The campaign is considering making a play for Utah, Arizona and Georgia, Clinton's communications director Jennifer Palmieri said Wednesday.


"We're always looking at those states to see if it is worth spending money on television advertisements and other efforts," Palmieri said, according to the Post.

"Obviously, our biggest goal is to get to 270 [electoral votes], and that is what we designed the campaign to do, but we are looking at these other expansion states, as we refer to them — Utah, Arizona, Georgia — to see if there’s opportunity there.”

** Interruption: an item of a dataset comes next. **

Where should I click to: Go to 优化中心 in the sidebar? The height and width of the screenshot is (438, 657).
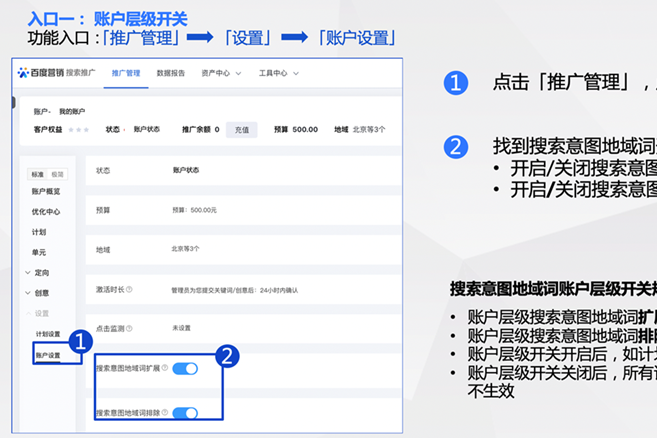46,211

Palmieri said it's "a little early to tell how competitive we can be there" but said the campaign is "taking a look at it." 
The talks about the expansion are preliminary, Palmieri said.
Recent polls in the states have shown Clinton could be competitive.
A Utah poll released Tuesday by the Deseret News shows Clinton and Trump tied at 26 percent in the state. Independent candidate Evan McMullin takes 22 percent in the state, according to the poll.
And The Salt Lake Tribune, Utah's largest newspaper, endorsed Clinton this week.
In a recent Emerson College poll in Arizona, Clinton has a 2-point lead over Trump in the state. The RealClearPolitics average of polls — which includes polls taken since the end of August — show Trump with just a 0.7-point lead over Clinton.
The Arizona Republic also endorsed Clinton.
According to the RealClearPolitics average of polls in Georgia, which includes only polls conducted in mid- to late-September, Trump has a 4.8-point lead over his Democratic rival.